577députés 17ᵉ législature

amendement seance Rejeté

Amendement (sans numéro) — ARTICLE 5

Auteur : Danielle Simonnet — Écologiste et Social (Paris · 15ᵉ)
Texte visé : Projet de loi visant à offrir des réponses immédiates aux phénomènes...
Article : ARTICLE 5
Date de dépôt : 2026-06-18
Date de sort : 2026-06-23

Dispositif

Supprimer cet article.

Exposé sommaire

Cet amendement du groupe écologiste et social vise à supprimer l’article 5 du projet de loi visant à faciliter les expulsions des logements. 

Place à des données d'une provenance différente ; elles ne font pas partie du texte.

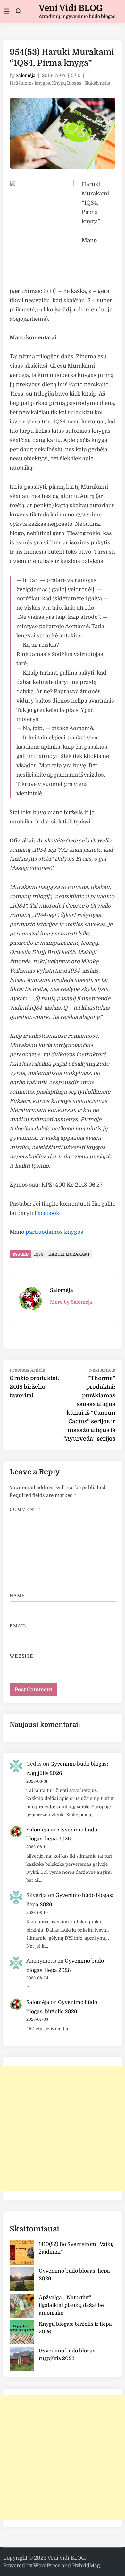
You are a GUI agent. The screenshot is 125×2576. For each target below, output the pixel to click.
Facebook (46, 1213)
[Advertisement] (62, 2128)
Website (22, 1656)
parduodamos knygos (54, 1232)
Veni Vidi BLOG (71, 8)
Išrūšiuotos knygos (30, 83)
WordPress (46, 2566)
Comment (25, 1509)
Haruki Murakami (68, 1254)
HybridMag (86, 2566)
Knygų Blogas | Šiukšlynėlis (81, 83)
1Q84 (38, 1254)
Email (18, 1625)
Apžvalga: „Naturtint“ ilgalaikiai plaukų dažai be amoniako (71, 2305)
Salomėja (26, 75)
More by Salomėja (71, 1302)
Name (17, 1595)
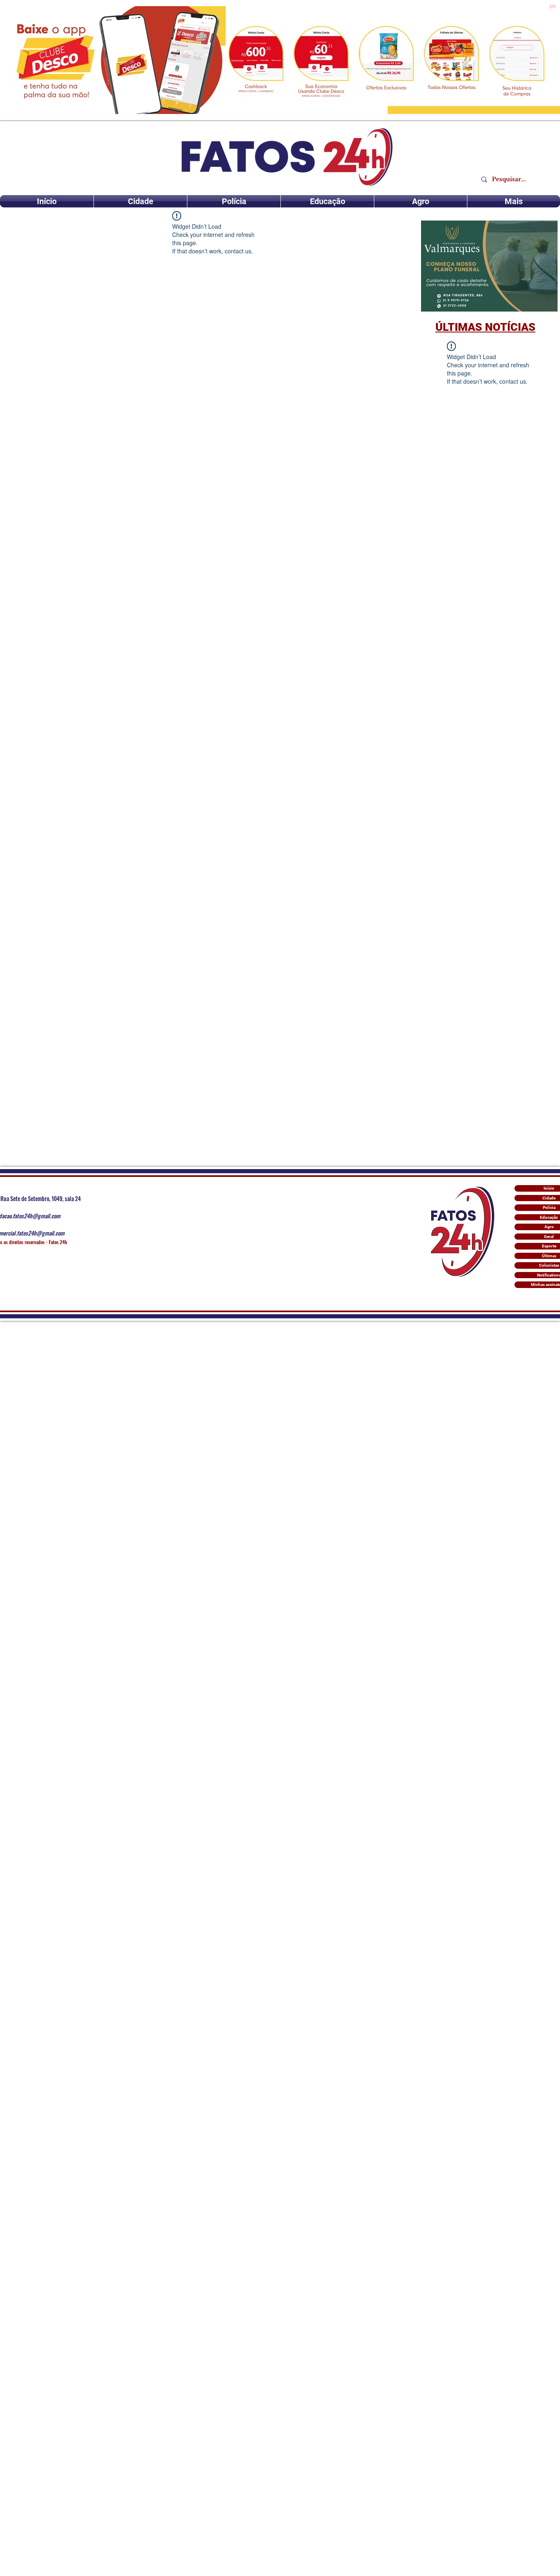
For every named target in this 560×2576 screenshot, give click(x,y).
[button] (489, 266)
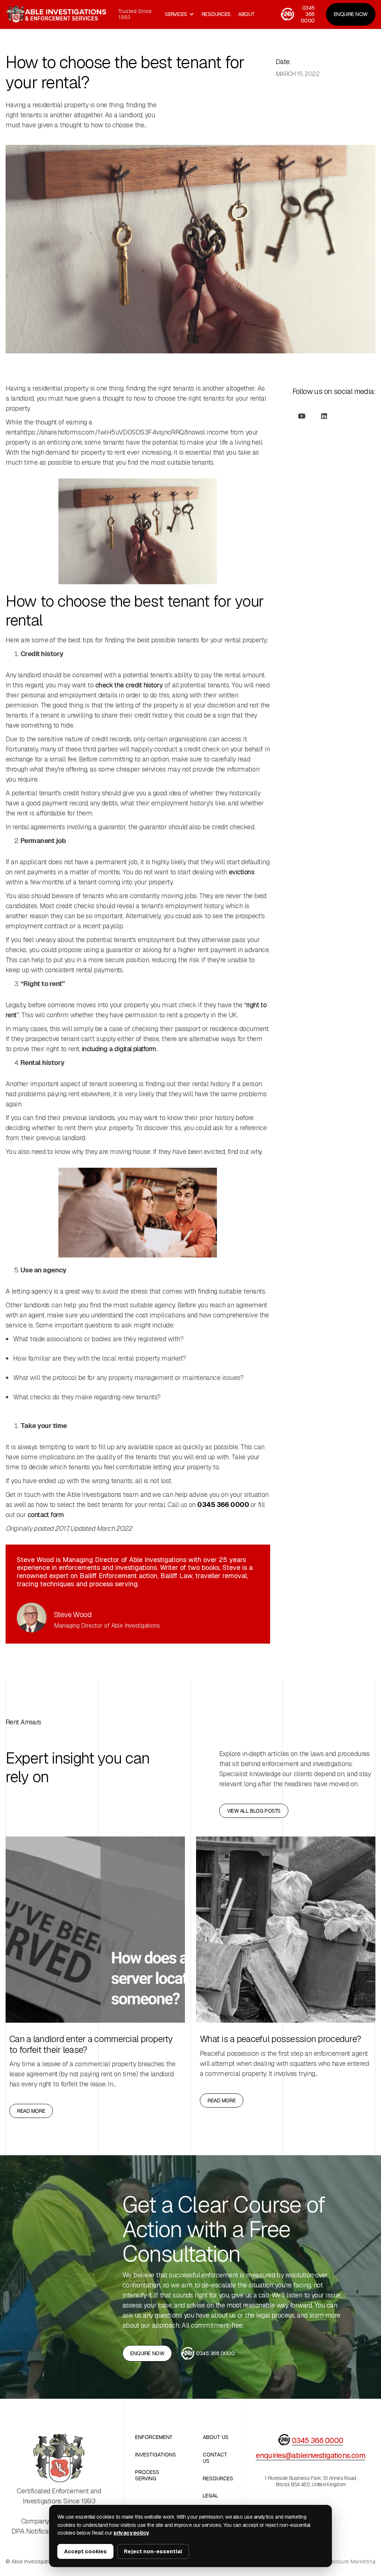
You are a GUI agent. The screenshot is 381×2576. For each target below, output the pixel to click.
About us (215, 2437)
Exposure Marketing (350, 2561)
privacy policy (130, 2532)
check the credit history (130, 685)
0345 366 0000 (317, 2440)
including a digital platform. (119, 1048)
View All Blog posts (254, 1810)
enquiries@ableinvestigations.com (310, 2455)
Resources (218, 2478)
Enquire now (147, 2353)
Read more (31, 2111)
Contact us (215, 2458)
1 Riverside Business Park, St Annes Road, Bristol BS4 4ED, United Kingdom (310, 2481)
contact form (46, 1514)
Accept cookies (85, 2551)
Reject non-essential (153, 2551)
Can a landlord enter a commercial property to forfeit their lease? (91, 2044)
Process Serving (147, 2475)
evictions (241, 872)
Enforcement (154, 2437)
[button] (179, 14)
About (246, 14)
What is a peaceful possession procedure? (280, 2039)
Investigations (155, 2455)
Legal (210, 2496)
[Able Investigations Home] (59, 2458)
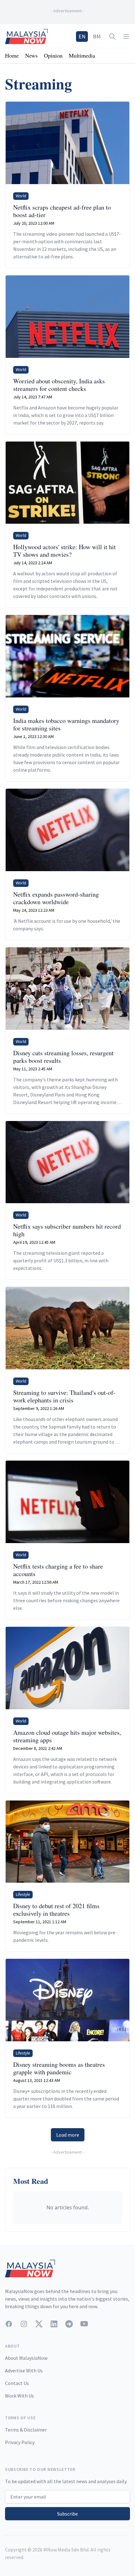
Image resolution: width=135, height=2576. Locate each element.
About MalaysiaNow (26, 2358)
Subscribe (67, 2514)
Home (12, 55)
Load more (67, 2135)
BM (97, 36)
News (31, 55)
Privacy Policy (20, 2442)
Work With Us (19, 2396)
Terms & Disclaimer (26, 2430)
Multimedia (82, 55)
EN (81, 36)
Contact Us (17, 2383)
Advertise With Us (24, 2370)
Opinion (53, 55)
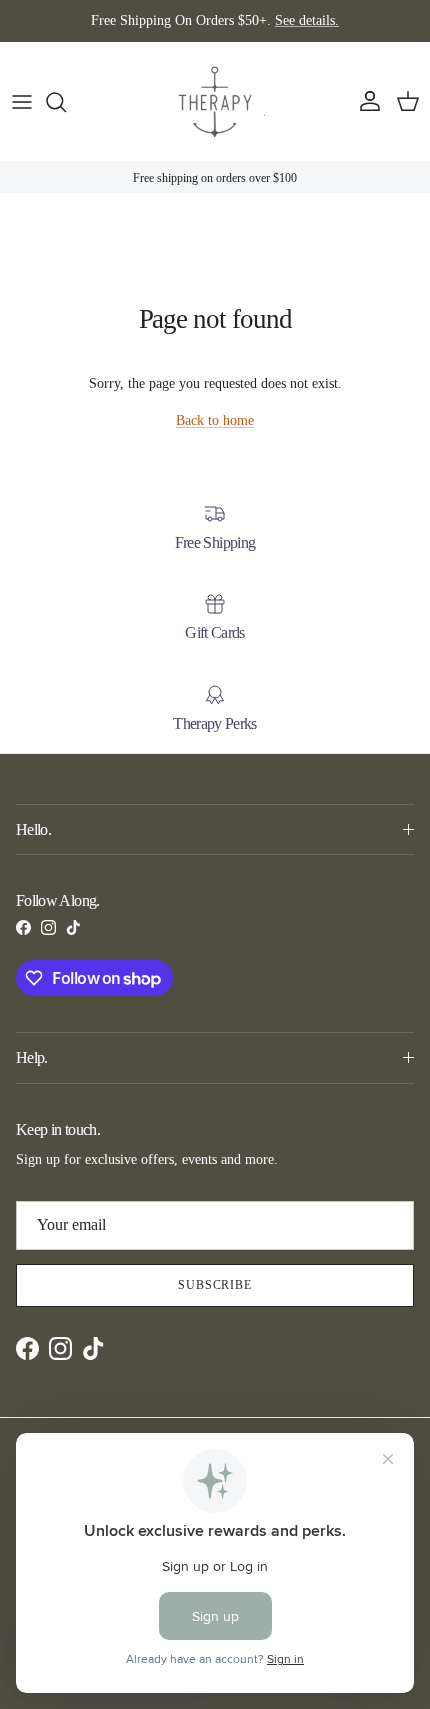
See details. (307, 20)
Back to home (215, 420)
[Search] (66, 102)
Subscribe (215, 1285)
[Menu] (22, 102)
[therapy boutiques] (215, 102)
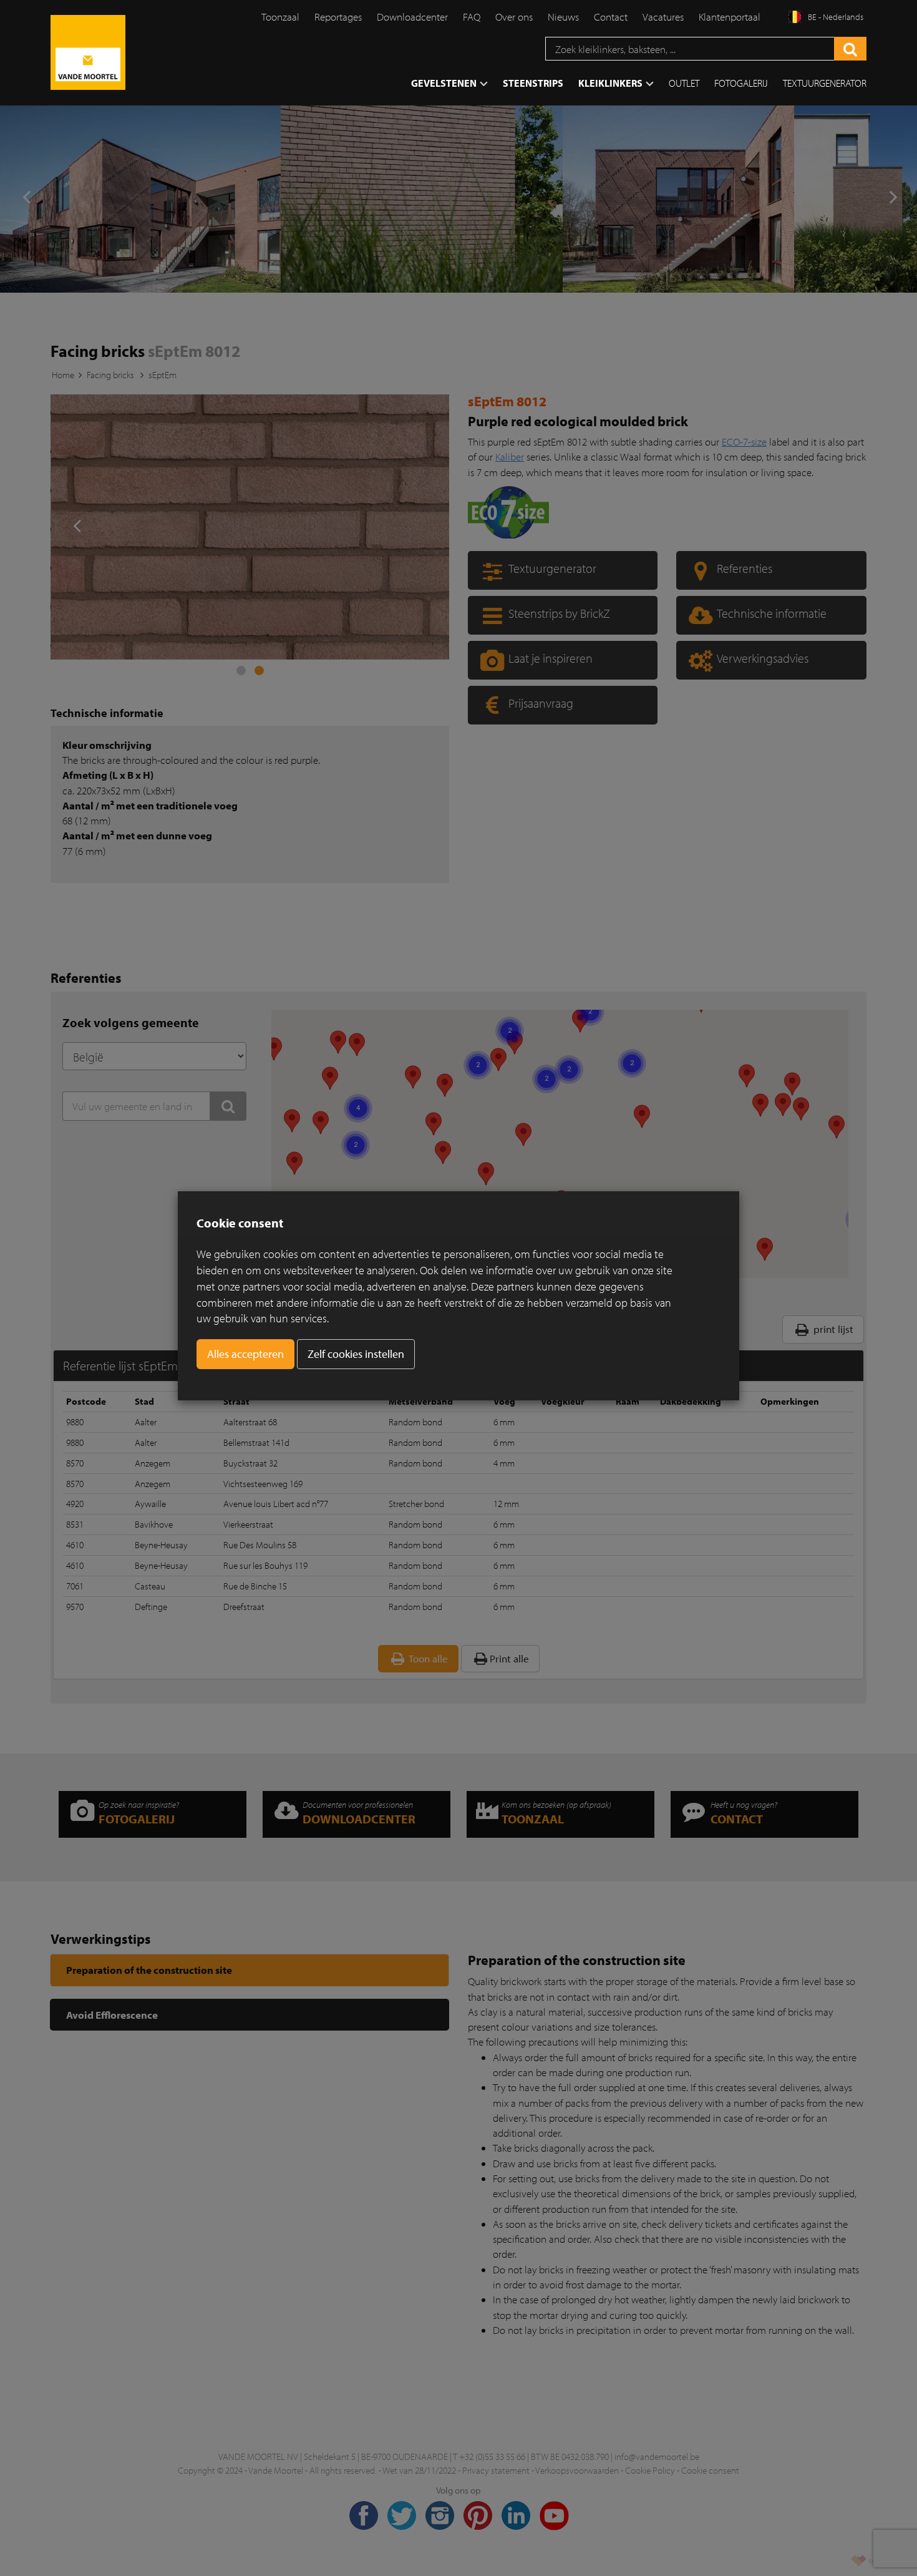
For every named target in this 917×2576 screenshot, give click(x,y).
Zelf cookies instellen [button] (356, 1354)
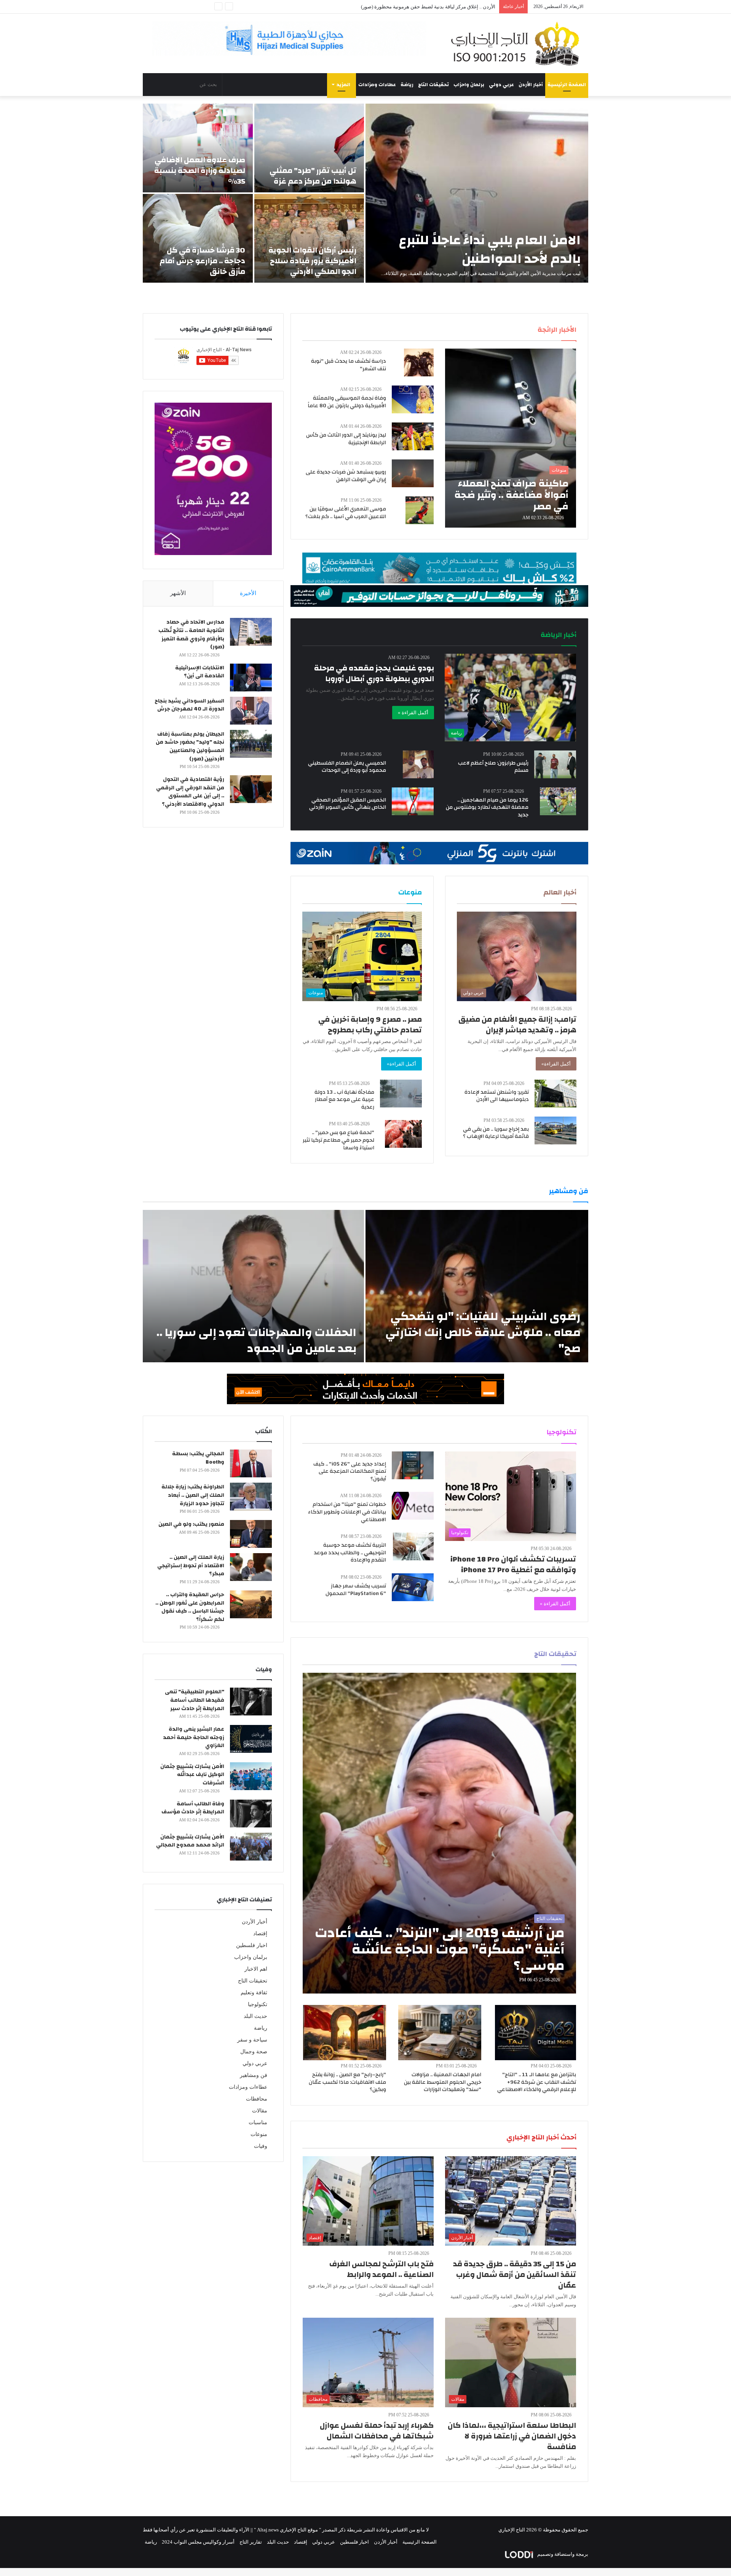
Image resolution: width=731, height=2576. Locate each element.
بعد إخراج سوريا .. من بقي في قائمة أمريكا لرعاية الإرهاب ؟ (496, 1133)
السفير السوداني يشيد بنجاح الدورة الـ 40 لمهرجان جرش (189, 705)
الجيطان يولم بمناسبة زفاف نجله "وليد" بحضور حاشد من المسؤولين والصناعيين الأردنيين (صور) (190, 746)
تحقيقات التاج (433, 84)
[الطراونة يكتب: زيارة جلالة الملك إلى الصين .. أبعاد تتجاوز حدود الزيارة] (251, 1496)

Cet article est particulièrement incompréhensible dans un contexte d’explosion des expulsions locatives. En 2025, la France compte 3,1 millions de logements vides, pendant que 4 millions de personnes vivent en situation de mal-logement, dont 350 000 sans abri. La Fondation pour le logement des défavorisés souligne que la crise du logement et la crise sociale n’ont jamais été aussi fortes, avec 11,2 millions de personnes en situation de pauvreté, un accès au logement social en baisse et des expulsions en hausse. 

La Chambre nationale des commissaires de justice a souligné un record en 2025 : 30 500 ménages expulsés avec le concours de la force publique. En comptant les départs contraints avant intervention, près de 200 000 personnes auraient été concernées sur l’année. 

Pour le Conseil National des barreaux et la CGT, ces dispositions marquent un glissement préoccupant d’un litige civil contractuel vers une réponse de police administrative et pénale expéditive qui contourne l’autorité judiciaire. 

Pour les experts du droit du logement, comme pour les associations de défense des mal-logés, la réponse adaptée à la crise n’est pas policière : elle suppose un grand plan de construction de logements abordables, une fiscalité dissuasive sur la vacance longue et une réglementation renforcée des plateformes de location touristique dans les zones tendues, non la création d’un délit pénal supplémentaire ciblant une frange résiduelle d’occupants indélicats dans un parc par définition destiné à rester vide la plupart du temps. 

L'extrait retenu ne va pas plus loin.